It never occurred to me that Mother Theresa would ever inspire me to shop at Victoria’s Secret, but that is exactly what happened the other day.
Often times I find myself mindlessly perusing the internet in a vain attempt to get back to sleep after multiple wakings with my year-old son. It was in one of those meanderings that I came across this Mother Theresa quote…
“If you want to change the world, go home and love your family.”
I am pretty sure I understand what she meant (quality “family time” – all gathered together around the dinner table, raising up decent humans, etc.) but then I began to think about the real “behind-the-scenes” of family love… the cleaning up of endless messes… the sitting up at night in dark rooms, rocking babies, remembering a former life of different dark rooms and different rocking out (baby)…
the delicate balancing of self-care and giving of self.
Lately, so much of myself has gone to sick kids, that I realized I have been pretty negligent of the other part of our family – my “other half” – my truly awesome husband. I couldn’t remember the last time in recent weeks that he wasn’t a passionate afterthought – a burst of final sprint energy at the end of the parenting marathon of the day.
And there it was – another word that reminded me of a milestone to be celebrated (instead of a millstone weighing me down) – negligence.
How many marriages have succumbed to this word? I am sure that it always starts slowly… a slippery slope from a “dry spell” into a “forty-year desert wandering.”
I should explain that, in my case, it was more of a physical side-track that led into an emotional one. Recovery from the birth of my two children proved painful and lengthy each time – two other words that don’t make great companions in terms of intimacy (well, the first one at least).
The absolute patience of my partner (parentner?) during these times has given me such respect for him. And the past few months we have finally “rounded a corner” (ha) into a new era of, um, “so-happy-togetherness.”
And before I let any of that – slip, I decided to turn that negligence into a bit of negligee…
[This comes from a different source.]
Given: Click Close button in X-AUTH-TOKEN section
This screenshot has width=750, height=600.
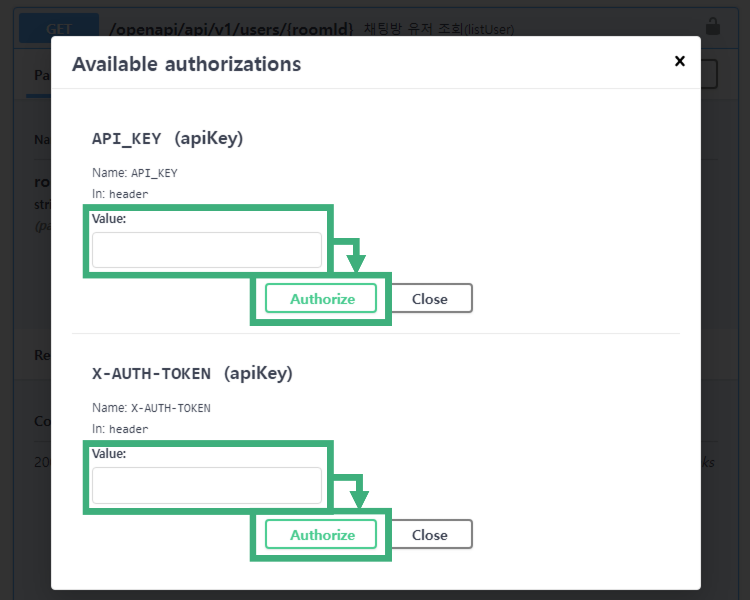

and maybe even some lit candles (if we can get the kids to sleep… and ever actually get the new batteries into the smoke detector!)… another “creative spark” waiting to ignite.
It might seem crazy that the most “loving” thing I have done for my family lately is shop for new lingerie… but who am I to question Mother Theresa? I am certain she had much better secrets than Victoria any day.
11 Come, my love,
let’s go to the field;
let’s spend the night among the henna blossoms.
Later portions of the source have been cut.